Many solar controllers test the voltage of the battery bank when first hooked up to determine if its a 12v or 24v bank. 

Lots of modern high brightness LED emitters have small built-in regulators that regulate the voltage on the chip to exactly what it needs, no matter if the input is 5 volts or up to maybe 15-20 volts. 

Of course the assumption here is that the devices you want to power, want what they want...and nothing else will do.

If you accidentally feed 20 volts directly into the bottom of that expensive iPhone, it probably won't like it very much!
 
WanderingCanuck said:
Your list is similar so far to the DC devices I'd want to power, though mine includes some other things to charge like hair clippers (4.5V/1A), a VHF radio (6V/0.5A), maybe a wireless router (9V/0.6A), and perhaps a few more.

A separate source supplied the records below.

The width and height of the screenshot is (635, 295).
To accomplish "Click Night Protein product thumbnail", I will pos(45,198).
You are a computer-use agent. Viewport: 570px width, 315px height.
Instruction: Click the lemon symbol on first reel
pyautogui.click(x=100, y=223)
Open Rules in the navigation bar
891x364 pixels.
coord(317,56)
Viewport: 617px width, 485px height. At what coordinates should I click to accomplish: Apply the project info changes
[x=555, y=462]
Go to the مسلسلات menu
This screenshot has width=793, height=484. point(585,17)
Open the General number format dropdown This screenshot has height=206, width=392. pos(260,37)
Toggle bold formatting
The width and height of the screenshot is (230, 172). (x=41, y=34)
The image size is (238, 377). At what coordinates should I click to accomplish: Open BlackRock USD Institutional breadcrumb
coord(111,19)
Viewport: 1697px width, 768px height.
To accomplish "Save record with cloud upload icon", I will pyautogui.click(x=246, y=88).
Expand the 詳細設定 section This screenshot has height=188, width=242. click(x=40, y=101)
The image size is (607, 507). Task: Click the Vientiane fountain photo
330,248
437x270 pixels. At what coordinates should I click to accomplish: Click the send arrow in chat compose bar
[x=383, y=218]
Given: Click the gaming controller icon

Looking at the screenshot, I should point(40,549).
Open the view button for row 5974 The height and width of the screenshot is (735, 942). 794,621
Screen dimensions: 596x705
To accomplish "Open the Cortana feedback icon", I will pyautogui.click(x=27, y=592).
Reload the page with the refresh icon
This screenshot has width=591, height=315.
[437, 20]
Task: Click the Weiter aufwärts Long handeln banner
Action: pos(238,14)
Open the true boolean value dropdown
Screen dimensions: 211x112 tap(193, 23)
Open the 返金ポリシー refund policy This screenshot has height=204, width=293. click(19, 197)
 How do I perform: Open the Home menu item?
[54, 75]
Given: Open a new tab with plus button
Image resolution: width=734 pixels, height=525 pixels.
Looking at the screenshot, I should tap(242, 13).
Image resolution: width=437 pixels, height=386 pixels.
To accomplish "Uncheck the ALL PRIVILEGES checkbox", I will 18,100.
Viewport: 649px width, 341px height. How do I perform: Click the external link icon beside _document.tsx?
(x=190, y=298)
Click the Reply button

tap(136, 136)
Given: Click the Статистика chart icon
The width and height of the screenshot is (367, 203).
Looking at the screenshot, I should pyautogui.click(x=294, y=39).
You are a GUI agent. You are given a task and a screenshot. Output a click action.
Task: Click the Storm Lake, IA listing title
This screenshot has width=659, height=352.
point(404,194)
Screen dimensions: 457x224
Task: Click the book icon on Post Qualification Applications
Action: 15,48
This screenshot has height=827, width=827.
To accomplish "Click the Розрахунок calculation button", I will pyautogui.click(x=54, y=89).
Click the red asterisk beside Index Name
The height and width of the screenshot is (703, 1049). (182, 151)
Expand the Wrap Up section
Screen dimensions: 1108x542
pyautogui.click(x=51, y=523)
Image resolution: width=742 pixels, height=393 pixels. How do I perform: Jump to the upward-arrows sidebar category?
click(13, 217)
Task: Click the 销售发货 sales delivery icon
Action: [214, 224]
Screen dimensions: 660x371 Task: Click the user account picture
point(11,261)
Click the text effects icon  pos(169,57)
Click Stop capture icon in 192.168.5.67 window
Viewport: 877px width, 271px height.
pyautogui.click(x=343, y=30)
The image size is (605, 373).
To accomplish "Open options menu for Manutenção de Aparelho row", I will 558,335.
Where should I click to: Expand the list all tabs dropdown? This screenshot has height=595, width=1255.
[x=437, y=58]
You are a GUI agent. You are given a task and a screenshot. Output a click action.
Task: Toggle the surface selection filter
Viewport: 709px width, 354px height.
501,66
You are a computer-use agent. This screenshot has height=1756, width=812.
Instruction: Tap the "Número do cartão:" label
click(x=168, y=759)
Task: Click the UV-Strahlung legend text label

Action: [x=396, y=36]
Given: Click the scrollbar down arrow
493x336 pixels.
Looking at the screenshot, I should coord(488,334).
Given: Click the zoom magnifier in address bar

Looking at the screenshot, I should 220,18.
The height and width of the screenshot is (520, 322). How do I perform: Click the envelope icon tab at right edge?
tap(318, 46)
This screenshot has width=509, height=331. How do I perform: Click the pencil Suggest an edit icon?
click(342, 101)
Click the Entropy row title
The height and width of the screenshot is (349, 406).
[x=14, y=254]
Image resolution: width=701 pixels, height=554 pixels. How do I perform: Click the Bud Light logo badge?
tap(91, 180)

What do you still run off the inverter?

My small (550 watts MSW inverter) supplies a power strip that my FRS radio charger base, hair trimmer, satellite receiver, etc. are plugged into.  These are all small loads and I could have gone with a smaller inverter, but doesn't seem to be a problem as I have 250Ah of battery and 400 watts of solar and a generator to back it all up if needed.  My suggestion is buy the biggest solar system/battery setup you can afford and don't sweat it.  Just try to run as much of the stuff as you can with least amount of step up/down of voltages.  The double conversion process is wasteful.  Here is the desktop I carry, https://www.amazon.com/HP-EliteDesk-800-G2-Desktop/dp/B01MR5NFHW .  It runs off the laptop 12VDC adapter that converts to 19.5 VDC.  

"...maybe a wireless router (9V/0.6A)...".  My hotspots have routers built into them with a maximum of 5 devices (ip addresses) connected, but this is all wifi connections.  If you need the faster ethernet ports for moving large amounts of data, a seperate router is feasible.  You are talking very small power loads.

No need to reinvent the wheel when the technology is mature on what works now.  I do believe that in the future, there may end up being the technology to plug in devices that would communicate to the source what they require for power.  Not there yet.  Invent it and become rich beyond your wildest dreams. :D :D :D

Good luck.
 
WanderingCanuck said:
The output has only two, 

Actually some of those DC plugs has three connections. 

The outside of the big round ring, the inside of the big round ring, and a center pin. 


So on those units the PC and the power supply actually talk to each other. I don't know the protocol or what they talk about, but I do know that it usually is more advanced than the Apple style where it is just measuring a resistor.